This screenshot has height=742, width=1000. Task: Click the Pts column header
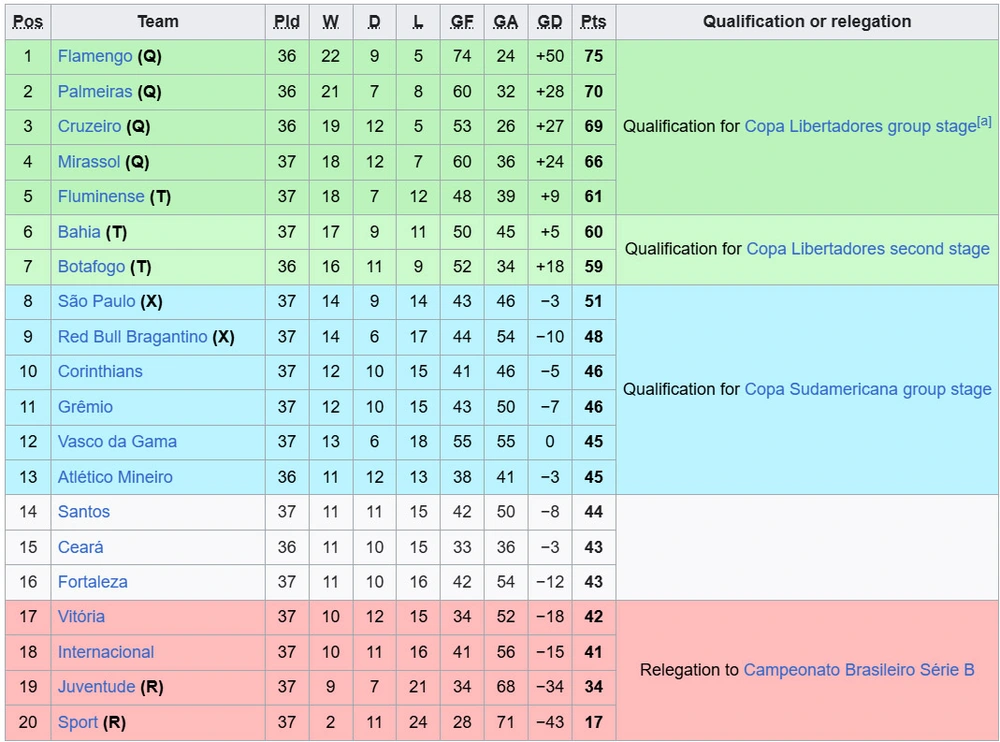coord(593,21)
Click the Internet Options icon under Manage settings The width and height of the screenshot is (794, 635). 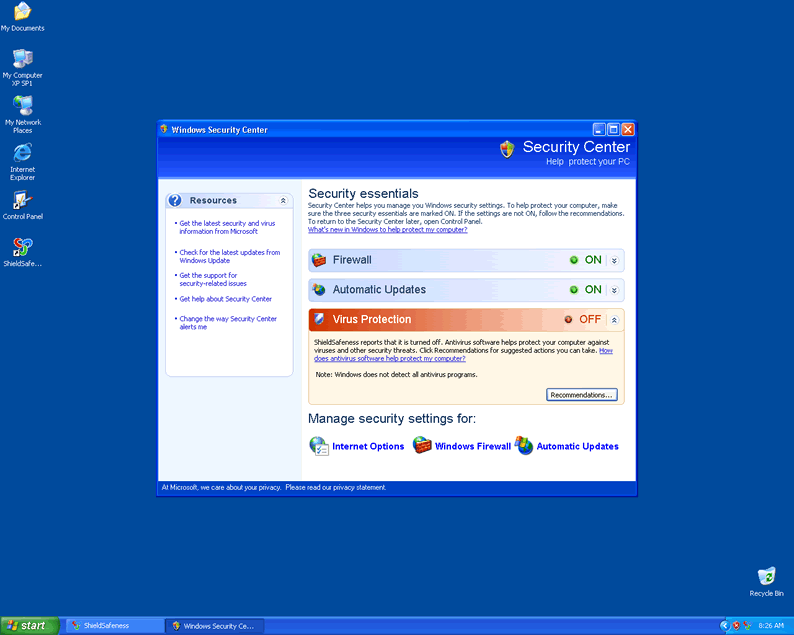(319, 446)
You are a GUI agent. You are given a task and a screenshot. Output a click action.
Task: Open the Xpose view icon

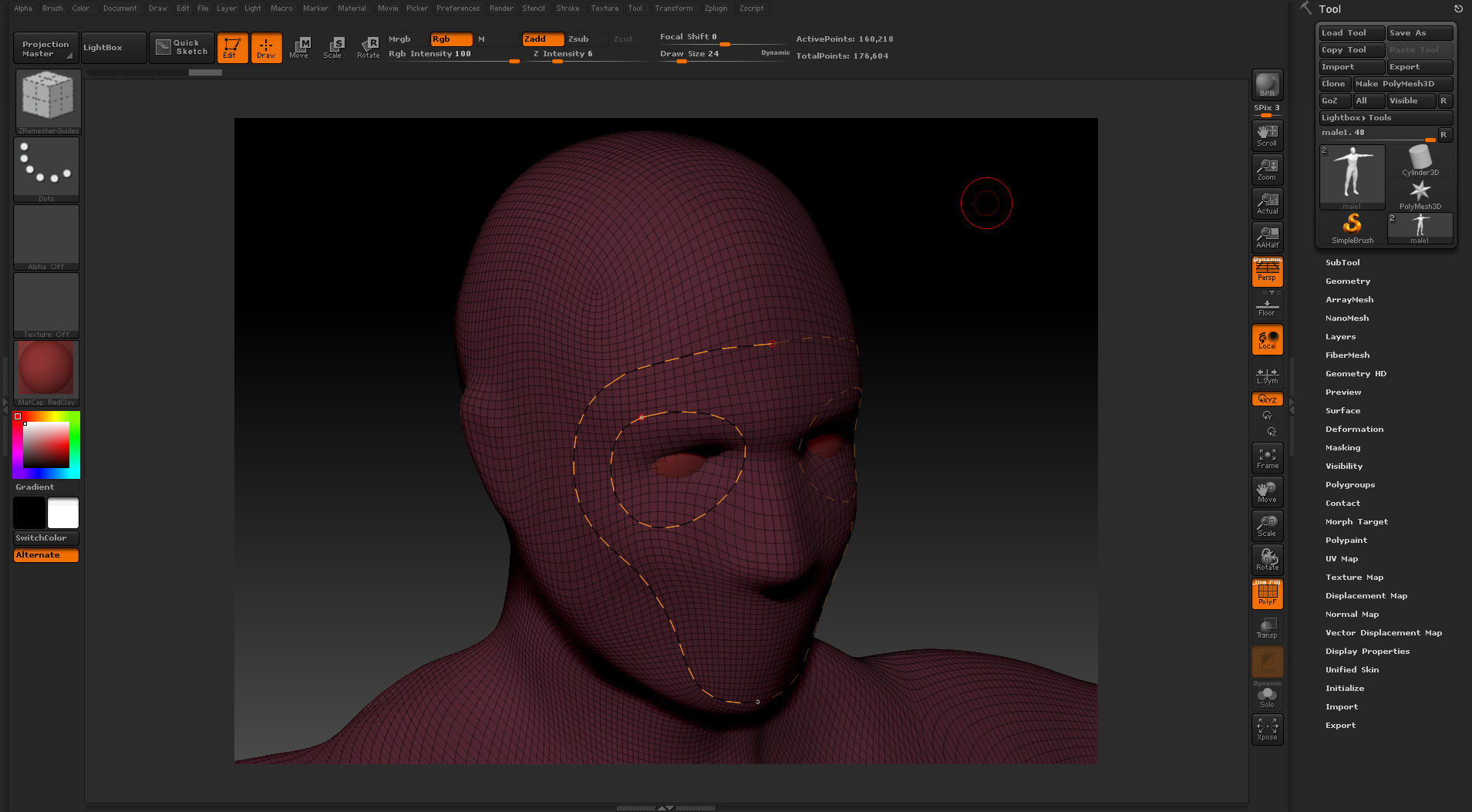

# # #

- _Prompt_
Swap "click action" for "tap action" in the listing lines from the one containing "You are a GUI" through the end of the listing. Write out those lines again with nothing else changed, and leave out the pictures.

- _Complete response_
You are a GUI agent. You are given a task and a screenshot. Output a tap action.
Task: Open the Xpose view icon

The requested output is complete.